Exercise text |
Published in the journal:
. PLoS Genet 9(10): e32767. doi:10.1371/journal.pgen.1003739
Category:
Research Article
doi:
https://doi.org/10.1371/journal.pgen.1003739
Summary
Nematodes of the genus Caenorhabditis enter a developmental diapause state after hatching in the absence of food. To better understand the relative contributions of distinct regulatory modalities to gene expression changes associated with this developmental transition, we characterized genome-wide changes in mRNA abundance and translational efficiency associated with L1 diapause exit in four species using ribosome profiling and mRNA-seq. We found a strong tendency for translational regulation and mRNA abundance processes to act synergistically, together effecting a dramatic remodeling of the gene expression program. While gene-specific differences were observed between species, overall translational dynamics were broadly and functionally conserved. A striking, conserved feature of the response was strong translational suppression of ribosomal protein production during L1 diapause, followed by activation upon resumed development. On a global scale, ribosome footprint abundance changes showed greater similarity between species than changes in mRNA abundance, illustrating a substantial and genome-wide contribution of translational regulation to evolutionary maintenance of stable gene expression.
Introduction
Animals of diverse genera react to unfavorable growth conditions by entering developmentally arrested states known as diapause [1], [2]. Nematodes of the genus Caenorhabditis can enter and exit diapause at several developmental time points, allowing populations to reproduce through boom and bust cycles of nutrient availability. At least four specific programs of developmental arrest and resumption have been identified, each accompanied by unique morphological and gene-regulatory responses [3]–[6]. In newly-hatched Caenorhabditids, entry and exit from L1 diapause can be controlled in large and synchronous populations by depriving or providing food. C. elegans L1 diapause responses have been well characterized at the level of mRNA biogenesis, with developmental state changes associated with substantial transcriptional changes, the accumulation of RNA polymerase at gene promoters, and alternative splicing [7], [8].

Material supplied |
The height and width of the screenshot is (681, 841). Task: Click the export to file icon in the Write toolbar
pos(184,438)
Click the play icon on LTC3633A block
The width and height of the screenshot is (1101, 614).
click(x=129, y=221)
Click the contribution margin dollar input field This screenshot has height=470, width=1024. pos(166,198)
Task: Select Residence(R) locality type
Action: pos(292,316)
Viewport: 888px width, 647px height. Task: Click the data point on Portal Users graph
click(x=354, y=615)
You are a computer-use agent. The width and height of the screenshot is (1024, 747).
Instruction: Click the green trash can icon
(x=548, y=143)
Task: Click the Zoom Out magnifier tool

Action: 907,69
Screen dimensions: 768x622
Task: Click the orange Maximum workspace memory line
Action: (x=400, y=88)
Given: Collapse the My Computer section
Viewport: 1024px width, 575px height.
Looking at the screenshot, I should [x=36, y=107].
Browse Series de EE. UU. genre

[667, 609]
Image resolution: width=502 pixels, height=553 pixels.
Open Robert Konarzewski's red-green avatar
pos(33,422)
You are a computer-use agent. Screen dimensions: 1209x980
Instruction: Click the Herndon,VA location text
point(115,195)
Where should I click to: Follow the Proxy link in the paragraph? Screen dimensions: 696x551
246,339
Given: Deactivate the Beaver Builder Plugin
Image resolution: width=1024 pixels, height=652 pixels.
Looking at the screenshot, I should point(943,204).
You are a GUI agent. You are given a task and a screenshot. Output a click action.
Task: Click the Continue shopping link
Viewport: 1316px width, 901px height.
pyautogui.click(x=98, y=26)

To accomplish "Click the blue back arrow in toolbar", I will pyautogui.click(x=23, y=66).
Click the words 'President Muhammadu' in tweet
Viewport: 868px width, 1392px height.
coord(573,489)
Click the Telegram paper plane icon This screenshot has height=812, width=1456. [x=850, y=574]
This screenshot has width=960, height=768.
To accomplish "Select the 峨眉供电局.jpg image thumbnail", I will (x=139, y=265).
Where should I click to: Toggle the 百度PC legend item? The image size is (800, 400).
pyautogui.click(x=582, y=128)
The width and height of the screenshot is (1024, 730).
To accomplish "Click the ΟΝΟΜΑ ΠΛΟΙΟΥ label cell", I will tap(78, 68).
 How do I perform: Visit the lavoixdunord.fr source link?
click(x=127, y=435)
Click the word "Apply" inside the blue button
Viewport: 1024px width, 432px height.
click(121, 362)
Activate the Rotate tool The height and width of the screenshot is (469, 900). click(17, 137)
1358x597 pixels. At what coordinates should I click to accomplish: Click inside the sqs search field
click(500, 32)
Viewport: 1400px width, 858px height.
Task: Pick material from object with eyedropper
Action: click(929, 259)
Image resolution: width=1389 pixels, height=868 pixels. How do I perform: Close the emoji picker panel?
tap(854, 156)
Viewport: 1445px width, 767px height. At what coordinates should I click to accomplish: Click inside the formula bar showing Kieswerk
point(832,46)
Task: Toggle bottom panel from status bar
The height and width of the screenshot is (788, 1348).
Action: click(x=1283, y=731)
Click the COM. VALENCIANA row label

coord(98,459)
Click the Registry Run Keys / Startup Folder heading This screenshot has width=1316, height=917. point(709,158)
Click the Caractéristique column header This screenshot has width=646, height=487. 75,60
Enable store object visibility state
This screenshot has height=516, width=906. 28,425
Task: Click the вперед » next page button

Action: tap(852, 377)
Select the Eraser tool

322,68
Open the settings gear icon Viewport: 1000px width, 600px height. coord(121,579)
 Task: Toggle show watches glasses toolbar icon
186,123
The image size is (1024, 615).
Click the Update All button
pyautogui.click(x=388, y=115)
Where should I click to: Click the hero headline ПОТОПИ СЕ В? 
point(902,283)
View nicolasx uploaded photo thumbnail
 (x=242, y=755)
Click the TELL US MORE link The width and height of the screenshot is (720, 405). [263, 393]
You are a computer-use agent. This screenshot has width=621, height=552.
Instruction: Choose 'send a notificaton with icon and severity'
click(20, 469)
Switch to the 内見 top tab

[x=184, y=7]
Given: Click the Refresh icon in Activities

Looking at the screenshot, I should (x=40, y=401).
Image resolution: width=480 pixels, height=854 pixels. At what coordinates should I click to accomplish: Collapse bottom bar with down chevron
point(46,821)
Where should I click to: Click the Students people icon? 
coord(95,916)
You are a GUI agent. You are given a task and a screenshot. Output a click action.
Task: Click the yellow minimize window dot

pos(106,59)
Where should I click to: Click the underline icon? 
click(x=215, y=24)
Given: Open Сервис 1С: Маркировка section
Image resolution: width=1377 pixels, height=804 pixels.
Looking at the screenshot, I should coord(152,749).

Exercise goal |
In the Caenorhabditis diapause text, list every process that the Introduction ties to developmental state changes in C. elegans L1 diapause. The lines have no connection to the text about Caenorhabditis diapause.

Solved exercise |
- substantial transcriptional changes
- the accumulation of RNA polymerase at gene promoters
- alternative splicing